The phone rang. He went back into the living room and saw the tiny LED screen glowing in the darkness. He picked up the phone and read the screen. The call was coming from the Century Plaza Hotel. He thought about it for two more rings and then answered without saying hello.
“Are you calling for Lilly?” he asked.
A long moment of silence went by but Pierce knew someone was there. He could hear television sounds in the background.
“Hello? Is this call for Lilly?”
Finally a man’s voice answered.
“Yes, is she there?”
“She’s not here at the moment. Can I ask how you got this number?”
“From the site.
The caller hung up. Pierce held the phone to his ear for a moment and then clicked it off. He walked across the room to return the phone to its cradle when it when it rang again. Pierce hit the talk button without looking at the caller ID display.
“You’ve got the wrong number,” he said.
“Wait, Einstein, is that you?”
Pierce smiled. It wasn’t a wrong number. He recognized the voice. It belonged to Cody Zeller, one of the A list recipients of his new number. Zeller often called him Einstein, one of the college nicknames Pierce still endured. Zeller was a friend first and a business associate second.

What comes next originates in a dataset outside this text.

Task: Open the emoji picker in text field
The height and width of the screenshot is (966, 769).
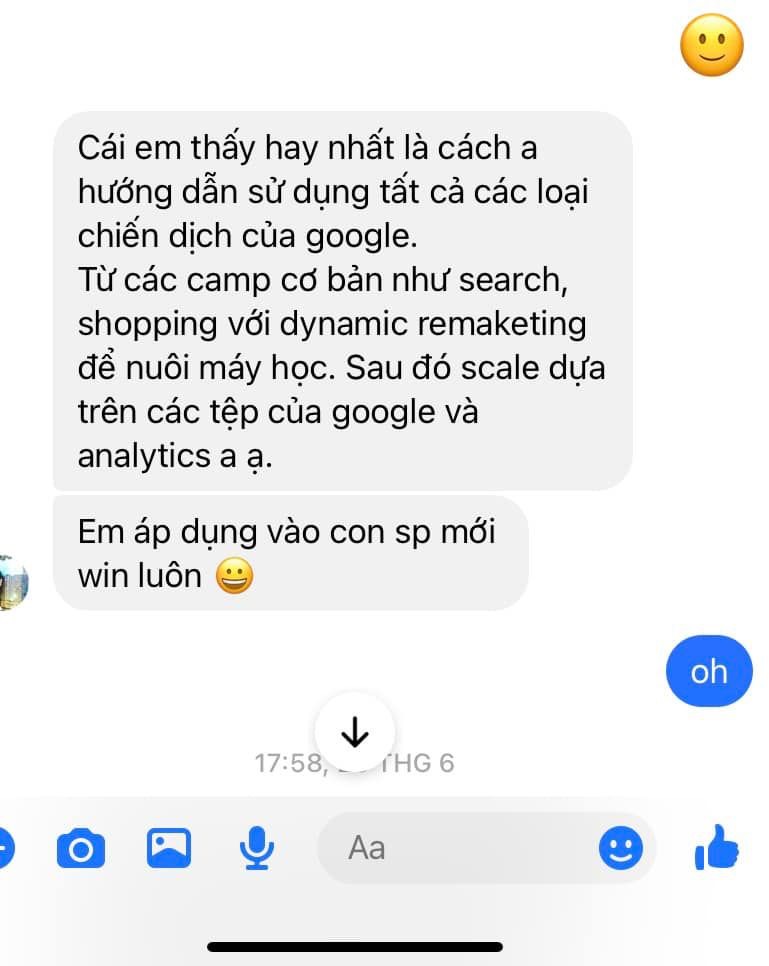Action: [x=620, y=848]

He was a computer security consultant who had designed numerous systems for Pierce over the years as his company grew and moved from larger space to larger space.
“Sorry, Code,” Pierce said. “I thought you were somebody else. This new number is getting a lot of calls for somebody else.”
“New number, new place, does this mean you’re free, white and single again?”
“I guess so.”
“Man, what happened with Nicki?”
“I don’t know. I don’t want to talk about it.”
He knew talking about it with friends would add a permanency to the end of their relationship.
“I’ll tell you what happened,” Zeller said. “Too much time in the lab and not enough between the sheets. I warned you about that, man.”
Zeller laughed. He’d always had a way and looking at a situation or set of facts and cutting away the bullshit. And his laughter told Pierce he was not overly sympathetic to his plight. Zeller was unmarried and Pierce could never remember him in a long term relationship. As far back as college he promised Pierce and their friends he would never practice monogamy in his lifetime. He also knew the woman in question. In his capacity as a security expert he also handled online back-grounding of employment applicants and investors for Pierce. In that role he worked closely at times with Nicole James, the company’s intelligence officer. Make that former intelligence officer now.
“Yeah, I know,” Pierce said, though he didn’t want to talk about this with Zeller. “I should’ve listened.”
“Well, maybe this means you’ll be able to take your spoon out of retirement and meet me out at Zuma one of these mornings.
Zeller lived in Malibu and surfed every morning. It had been nearly ten years since Pierce had been a regular on the waves with him. In fact, he had not even taken his board with him when he moved out of the house on Amalfi. It was up on the rafters in the garage.
“I don’t know, Code. I’ve still got the project, you know. I don’t think my time is going to change much just because she —”
“That’s right, she was only your fiancé, not the project.
“I don’t mean it like that. I just don’t think I’m —“
“What about tonight? I’II come down. We hit the town like the old days. Put on your black jeans, baby.”
Zeller laughed in encouragement. Pierce didn’t. There had never been old days like that. Pierce had never been a player. He was blue jeans not black jeans. He’d rather spend the night in the lab looking into a scanning tunneling microscope than pursuing sex in a club with an engine fueled by alcohol.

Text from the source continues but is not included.